Talking about her conservatorship, the writer claimed Britney "has no rights".
Elsewhere, dance studio boss Robert Baker told The Mirror last year that Britney's father, Jamie, is likely the reason the singer is still alive today following her psychiatric episodes.
"I've known Britney since 1998. I saw her at the height of her fame and saw her struggling when things got tough," Baker recalled.
"She was spiralling out of control. She was going through the worst time of her life and needed help. Her dad stepped in and gave her the help she needed. If he hadn't, things could have been very different. I don't think she would still be with us today."
The year 2007 was something of an annus horribilis for Britney Spears. The singer spent most of the year hounded by the tabloid media, who gleefully recorded every toe she put out of line.
At the time, Britney was struggling with substance abuse and reeling from the breakdown of her marriage to Kevin Federline the year prior. In 2007, she checked into rehab twice before checking herself out early. She partied, often without wearing any underwear.
In documentary, Britney Spears – Breaking Point, insiders revealed Britney may have had her life in danger — and the people who were paid to protect her safety may have accepted bribes from paparazzi in exchange for access to the singer.
Esther Tognozzi owns the Los Angeles salon where the Toxic singer infamously shaved her head in February 2007. In the special, Tognozzi revealed that one of the two bodyguards who'd accompanied her to the salon repeatedly opened the blinds to let the horde of photographers outside the shop snap pictures of the singer buzzing off her own hair.
For those close to Britney, her January 2008 breakdown was the final straw. While she was hospitalised her father sought the conservatorship in a court hearing, with Britney's mother Lynne sitting in the audience. Temporary control was granted, with the conservatorship made permanent at the end of 2008.

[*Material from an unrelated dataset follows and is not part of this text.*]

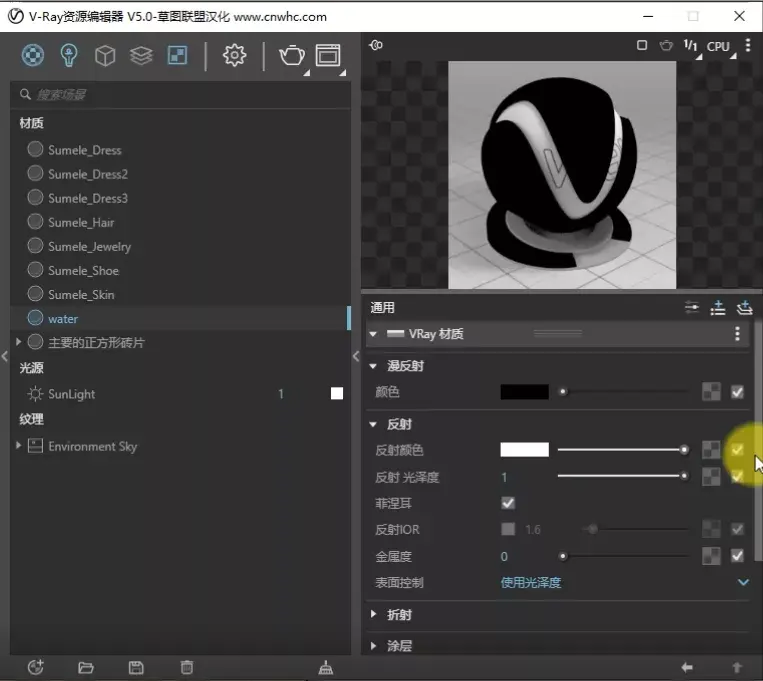Click the scene search field

tap(180, 94)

In April 2019, Spears checked into a mental health facility, reportedly due to the stress of her father Jamie Spears' illness.
Britney slammed reports she was committed against her will before leaving treatment at the end of that month.
CUSTODY BATTLE AND FAMILY DRAMA
Last year, Britney and her ex-husband Kevin Federline reached a new custody agreement where Federline, 42, will have 70 per cent custody of sons Sean Preston, 14, and Jayden James, 13, to Britney's 30 per cent going forward.
It came after the former couple feuded in court over Federline's request to increase child support payments from the star in 2018.
Federline and Spears, 37, previously shared 50-50 custody of their boys.
Britney filed for divorce from the former dancer in November 2006. The split was settled in March 2007. At the time, Federline maintained custody of the children until Spears stabilised after her widely publicised breakdown.
In September last year, Britney's father was accused of abusing her son, Sean, 14, with TMZ reporting that complaint was lodged to police by Sean's father, Kevin Federline. Law enforcement said the incident allegedly occurred at Britney's home in Ventura County, California.
Sean, 14, allegedly got into an argument with Jamie, and during which the older man reportedly broke down a door to get to the teenager, and put his hands on him.
Nobody was injured during the incident, however the teen was alarmed and reported it local Sheriff's department the following day.